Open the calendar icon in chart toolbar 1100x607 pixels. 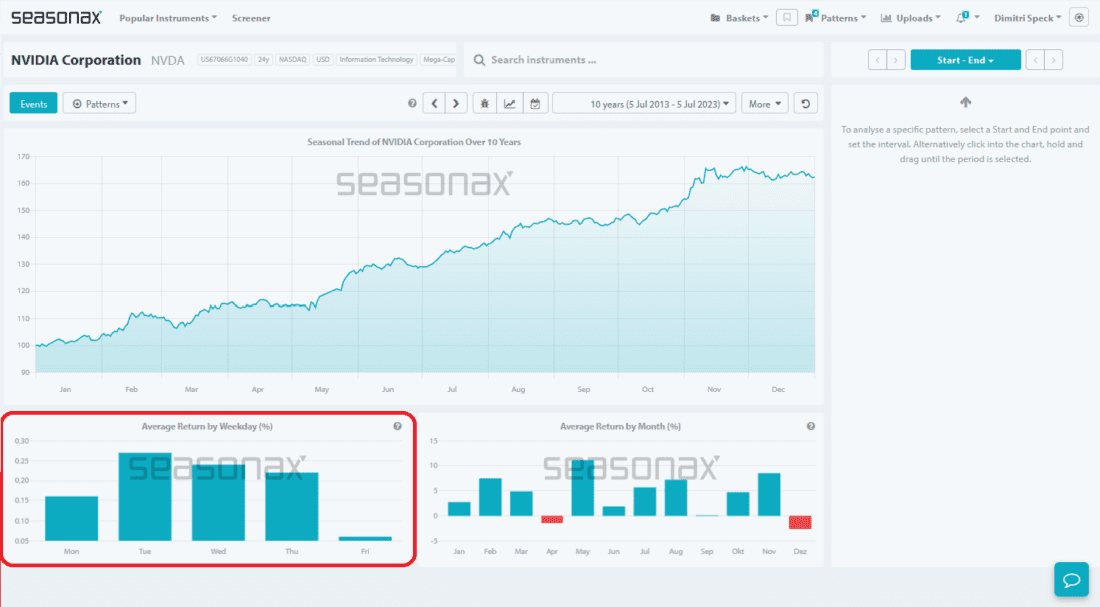(535, 104)
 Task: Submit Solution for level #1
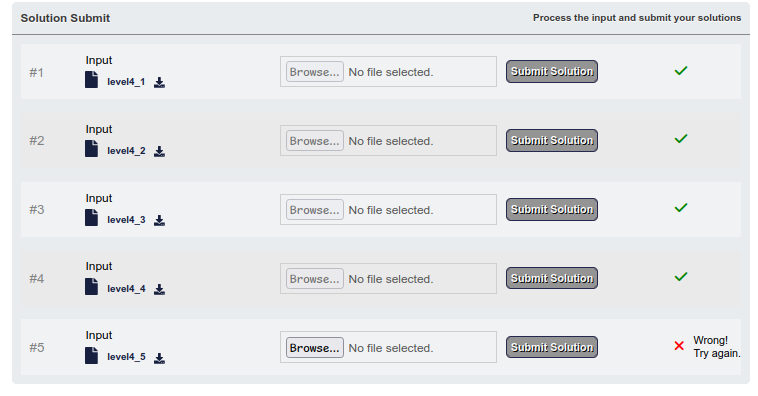pos(552,71)
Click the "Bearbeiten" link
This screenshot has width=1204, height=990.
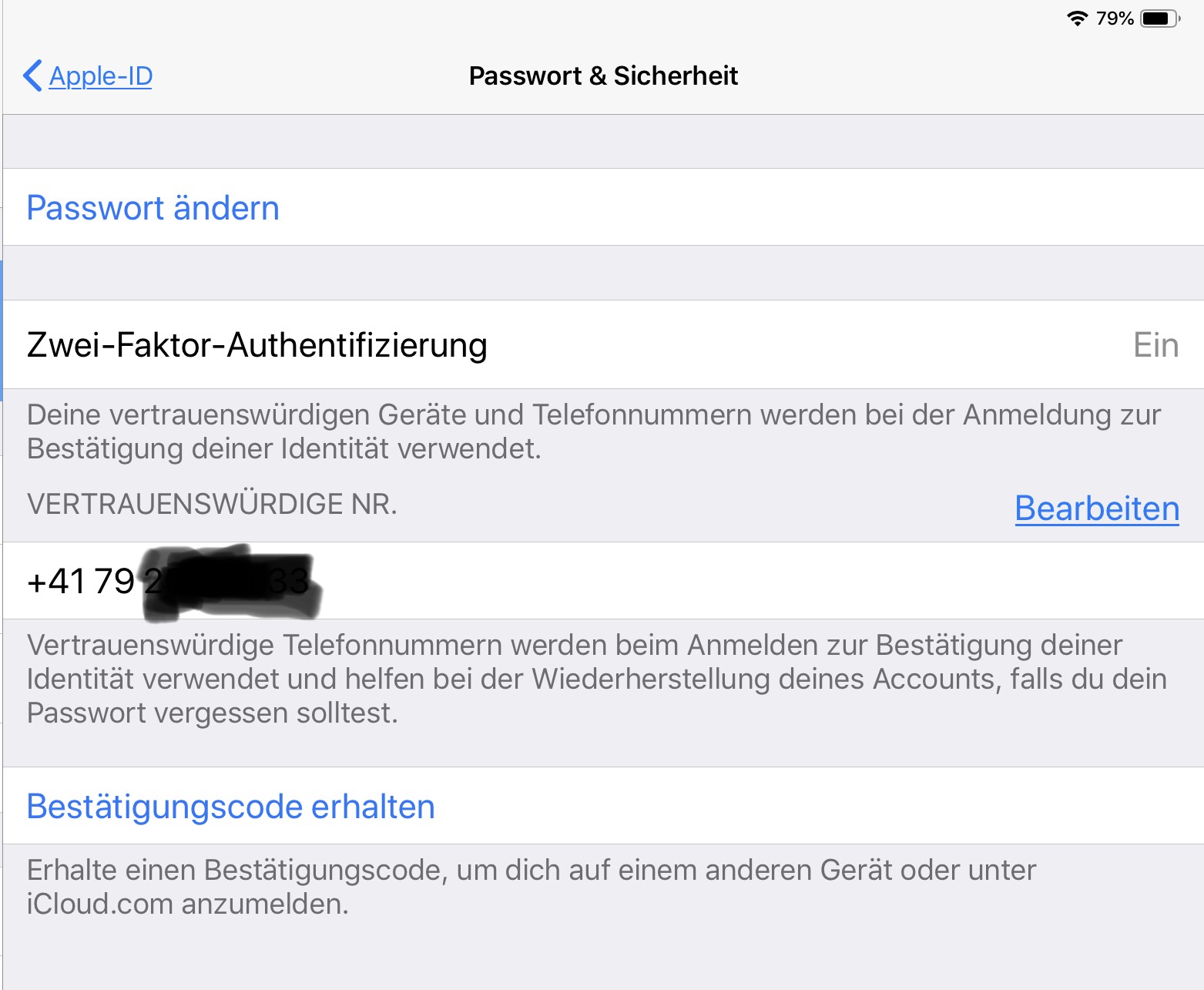(1097, 508)
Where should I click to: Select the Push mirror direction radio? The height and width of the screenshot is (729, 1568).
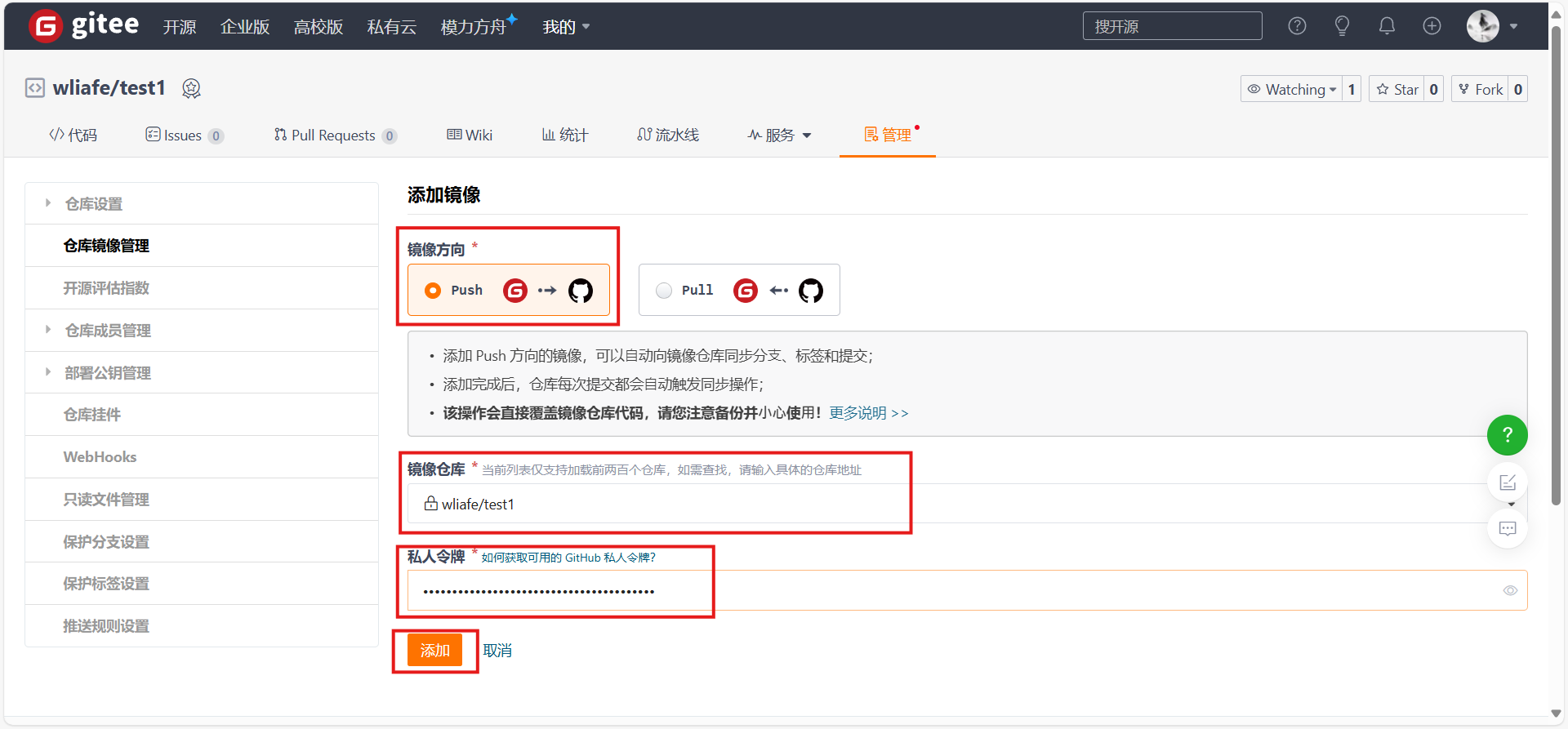(433, 291)
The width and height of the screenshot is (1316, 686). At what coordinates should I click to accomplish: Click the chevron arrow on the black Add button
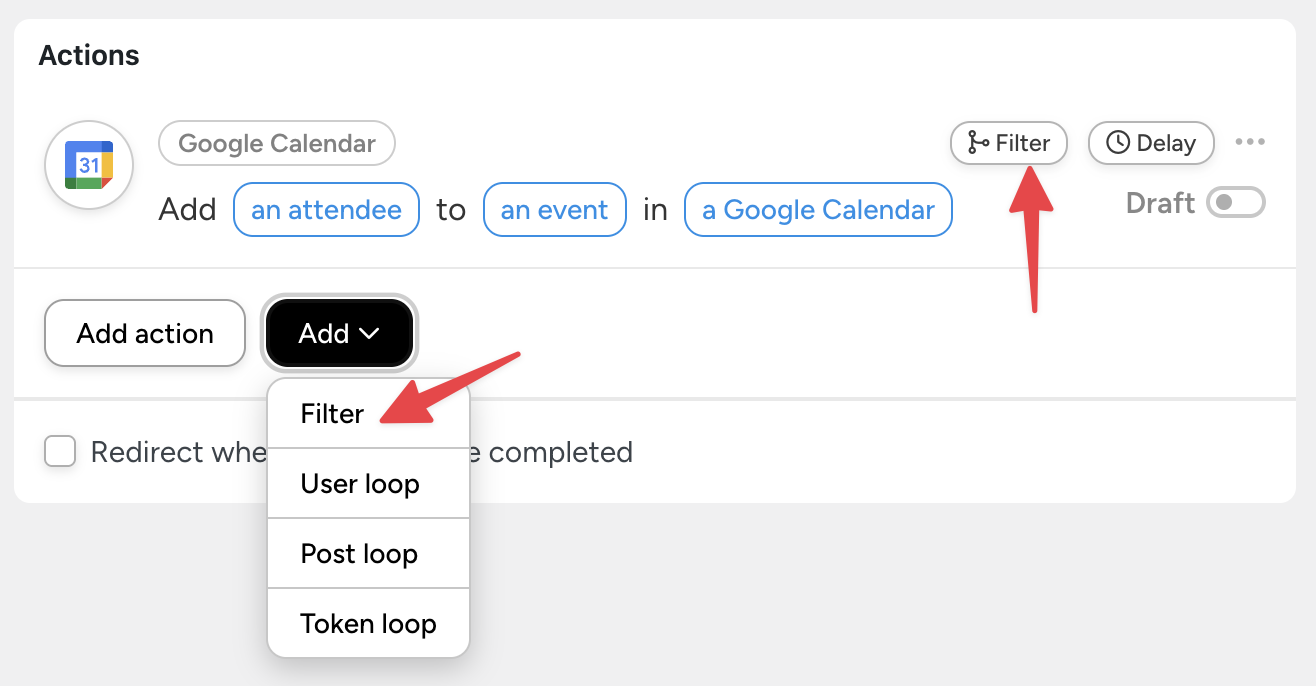click(x=369, y=334)
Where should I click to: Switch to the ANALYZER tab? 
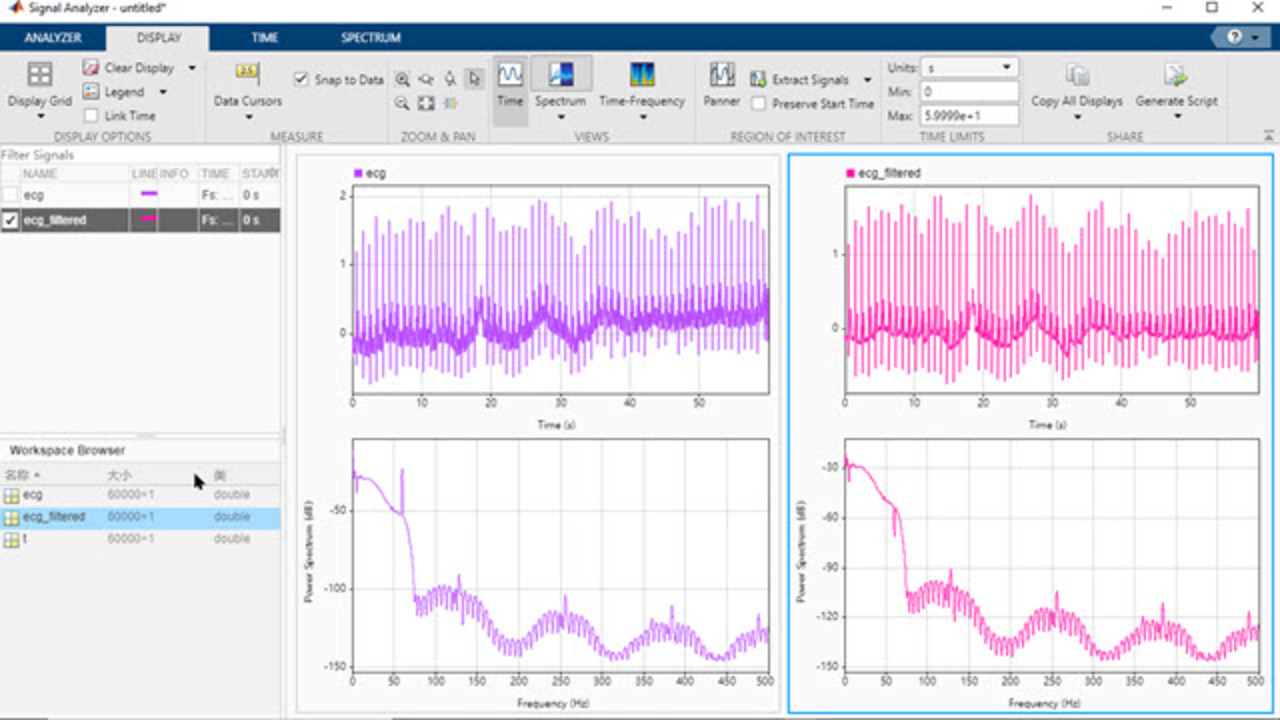[x=53, y=38]
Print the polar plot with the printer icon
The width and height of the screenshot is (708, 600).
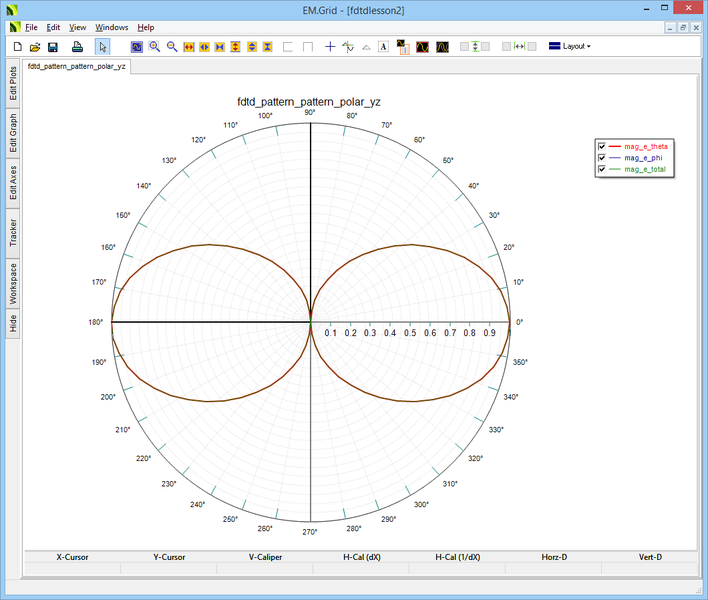click(77, 47)
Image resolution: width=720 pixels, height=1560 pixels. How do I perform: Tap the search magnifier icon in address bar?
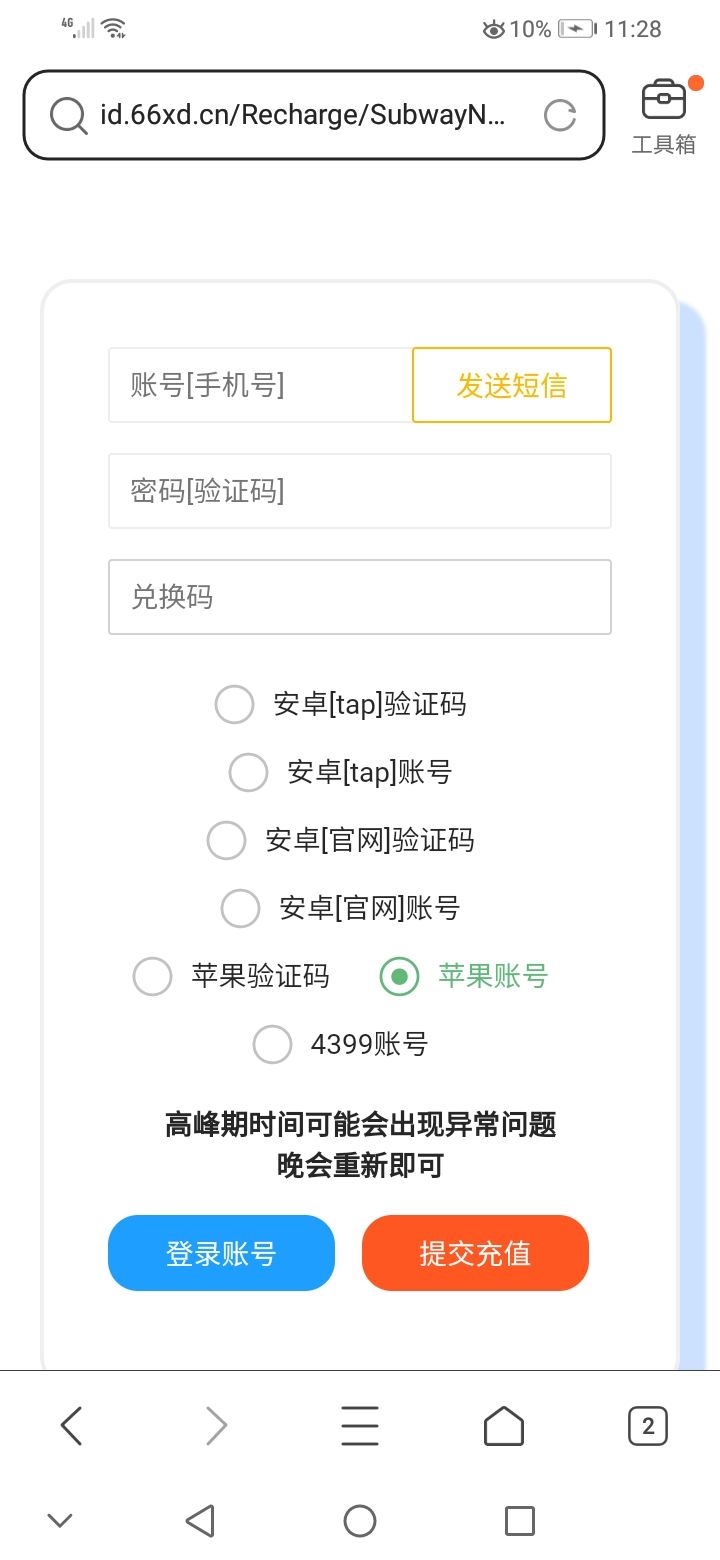click(68, 115)
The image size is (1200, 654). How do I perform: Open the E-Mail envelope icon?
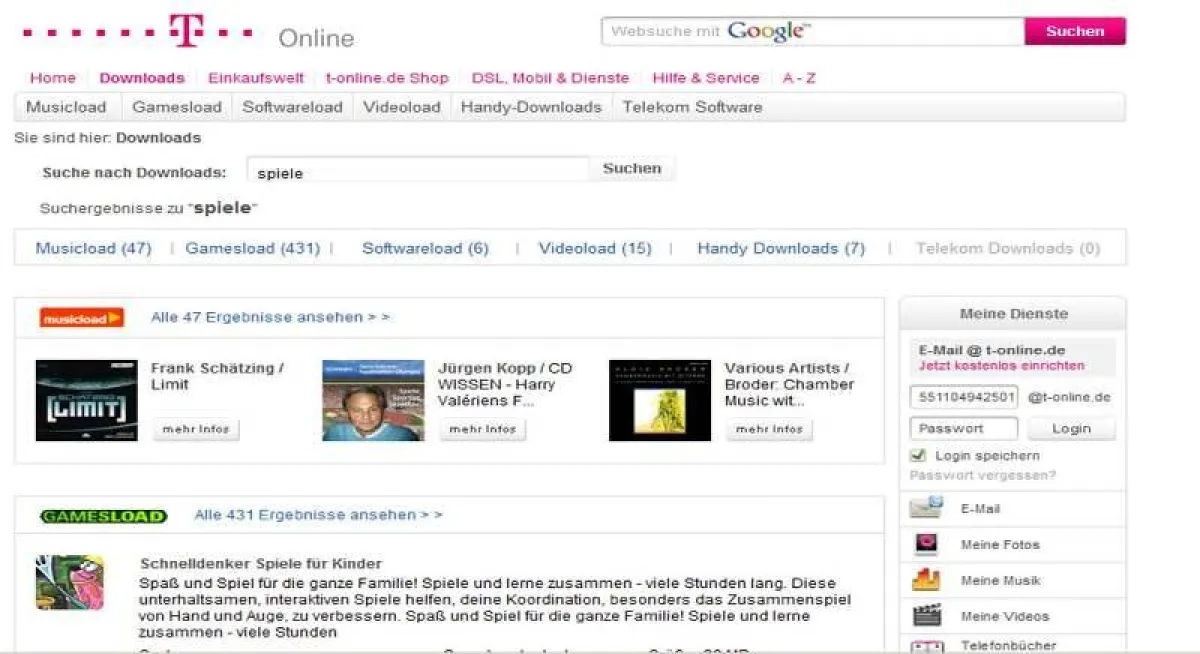click(926, 508)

************

- _What to produce_:
For this exercise, set down exactly the lines that run from the line holding "The width and height of the screenshot is (708, 600)." to the last line of the records above; include both end lines and omit pictures.

- _Completed task_:
The width and height of the screenshot is (708, 600).
click(77, 47)
Image resolution: width=720 pixels, height=1560 pixels. How do I perform: Tap the search magnifier icon in address bar?
click(68, 115)
The image size is (1200, 654). How do I perform: Open the E-Mail envelope icon?
click(926, 508)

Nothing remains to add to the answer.